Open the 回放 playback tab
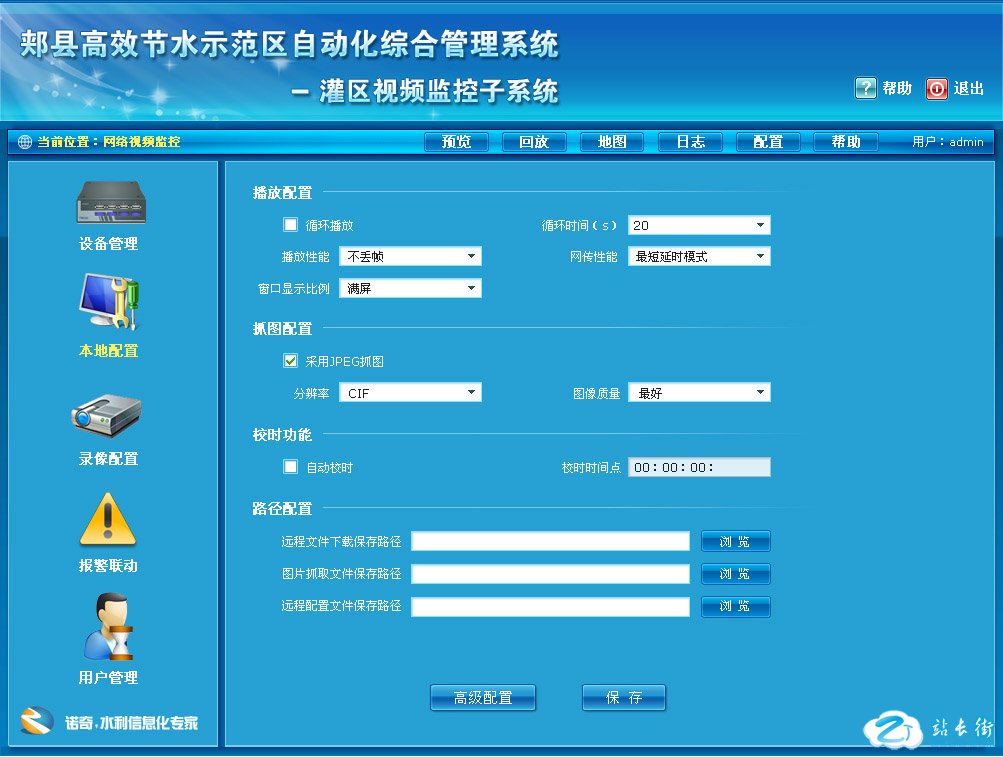This screenshot has height=757, width=1003. [x=534, y=142]
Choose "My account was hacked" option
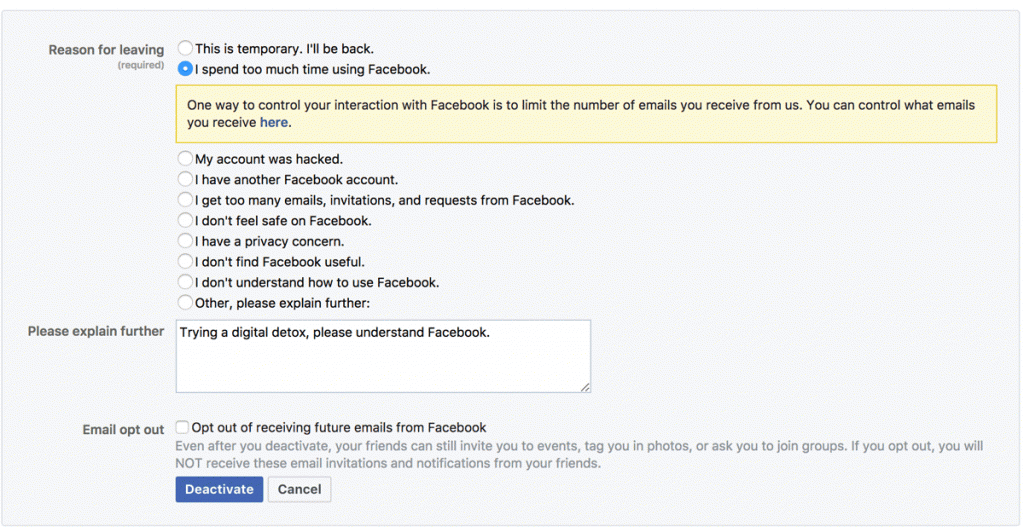 coord(185,159)
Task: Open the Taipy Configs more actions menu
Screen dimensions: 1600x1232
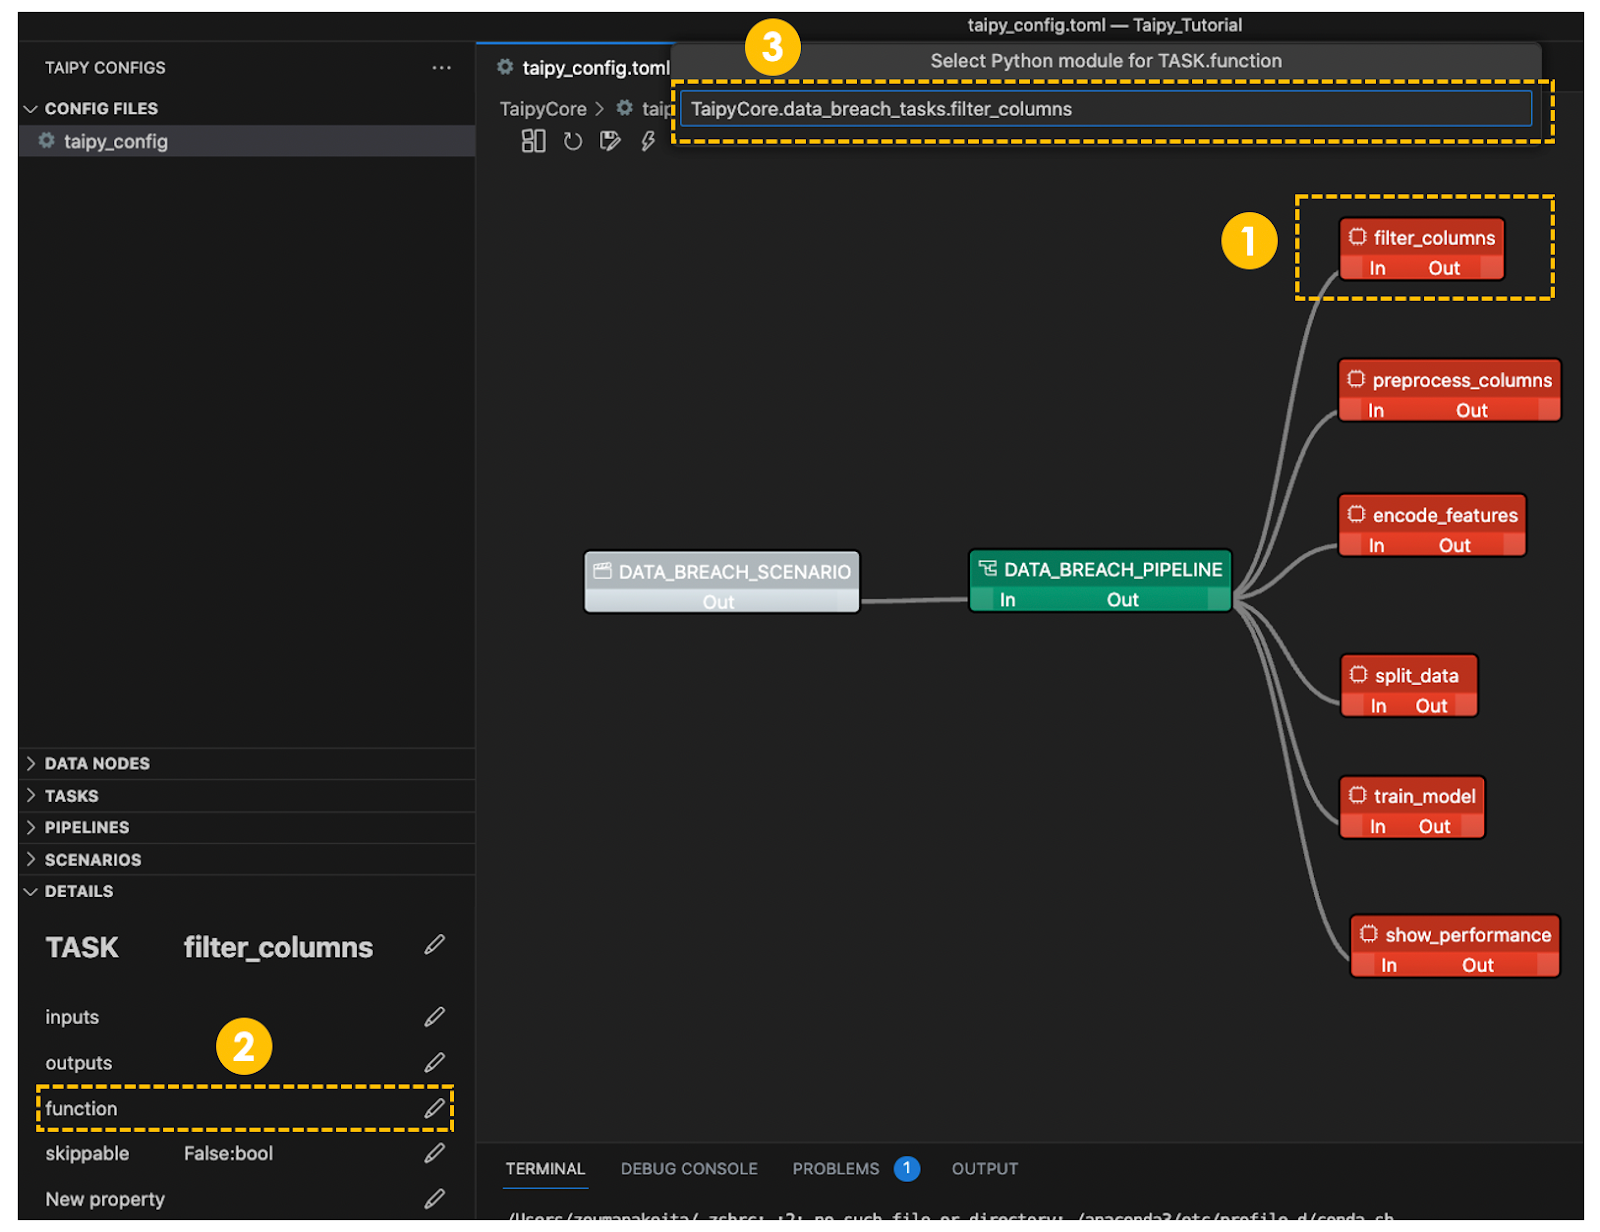Action: pos(441,68)
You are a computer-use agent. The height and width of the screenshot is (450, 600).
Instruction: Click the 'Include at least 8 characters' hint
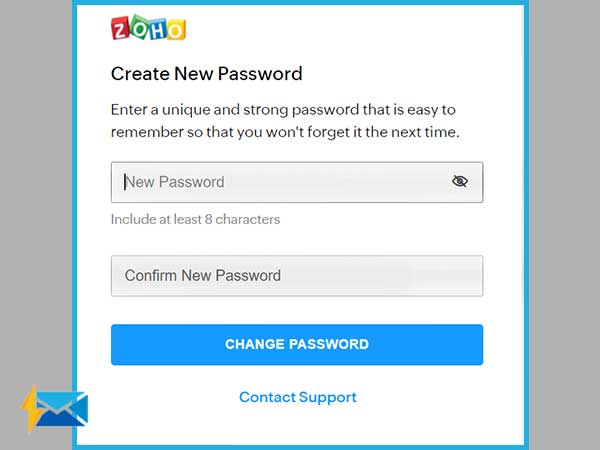point(196,219)
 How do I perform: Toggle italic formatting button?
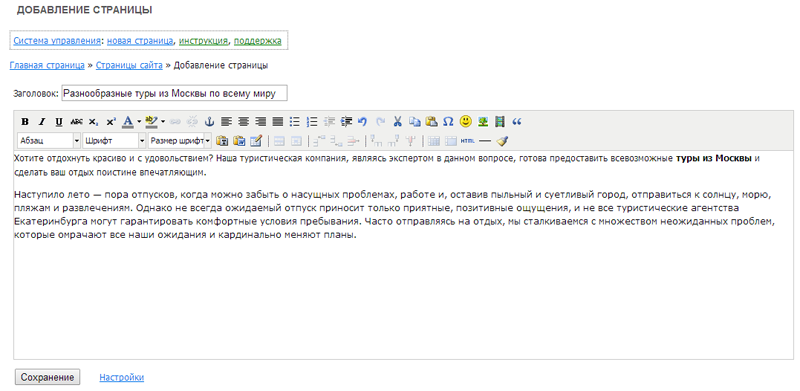42,121
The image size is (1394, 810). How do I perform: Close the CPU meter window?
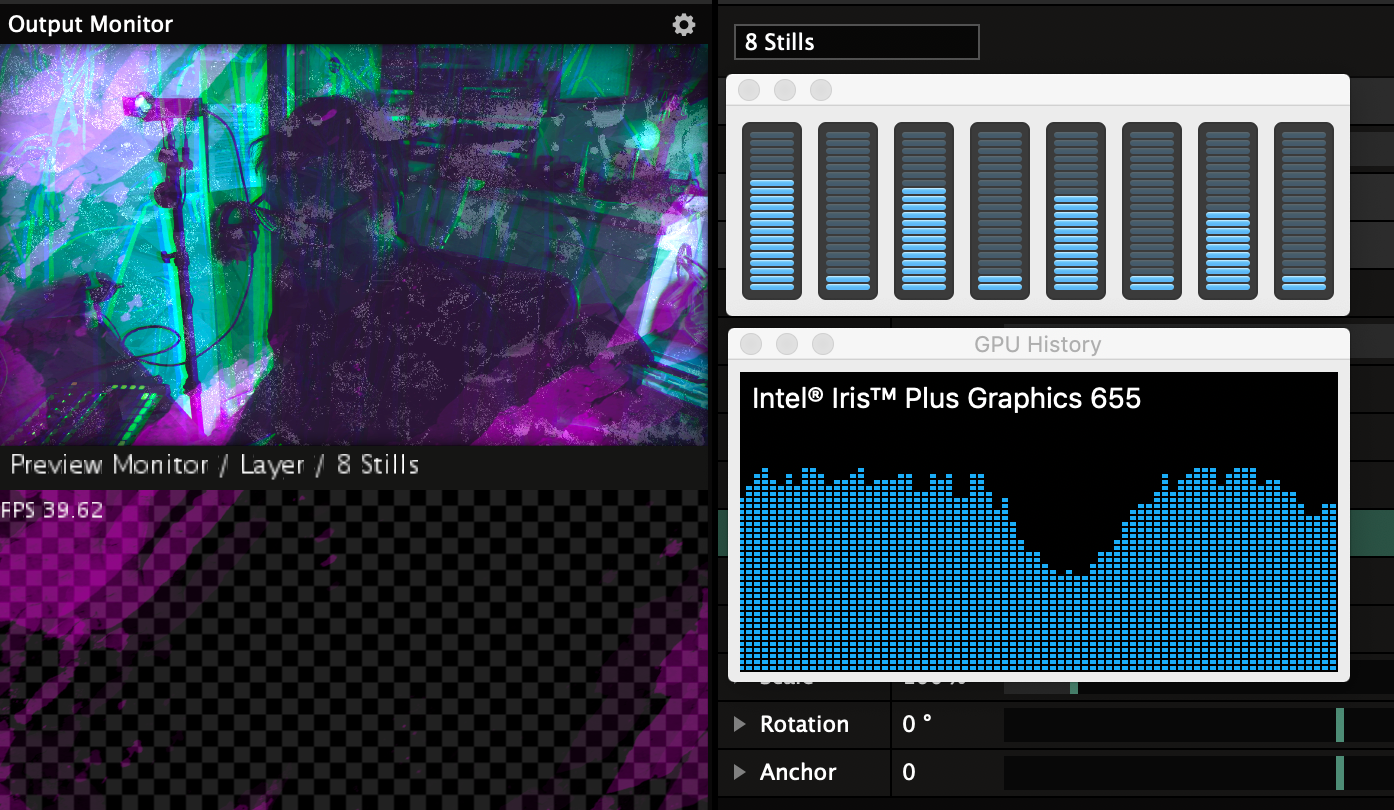click(x=749, y=90)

What the task requires: Please make an exact copy of the whole listing and leave out its pictures.

Finished task:
Open the 回放 playback tab
This screenshot has height=757, width=1003. [x=534, y=142]
Choose "My account was hacked" option
 coord(185,159)
Task: Open the Taipy Configs more actions menu
Screen dimensions: 1600x1232
Action: pos(441,68)
You are a computer-use agent. The height and width of the screenshot is (450, 600).
Instruction: Click the 'Include at least 8 characters' hint
point(196,219)
 How do I perform: Toggle italic formatting button?
42,121
The image size is (1394, 810). How do I perform: Close the CPU meter window?
click(x=749, y=90)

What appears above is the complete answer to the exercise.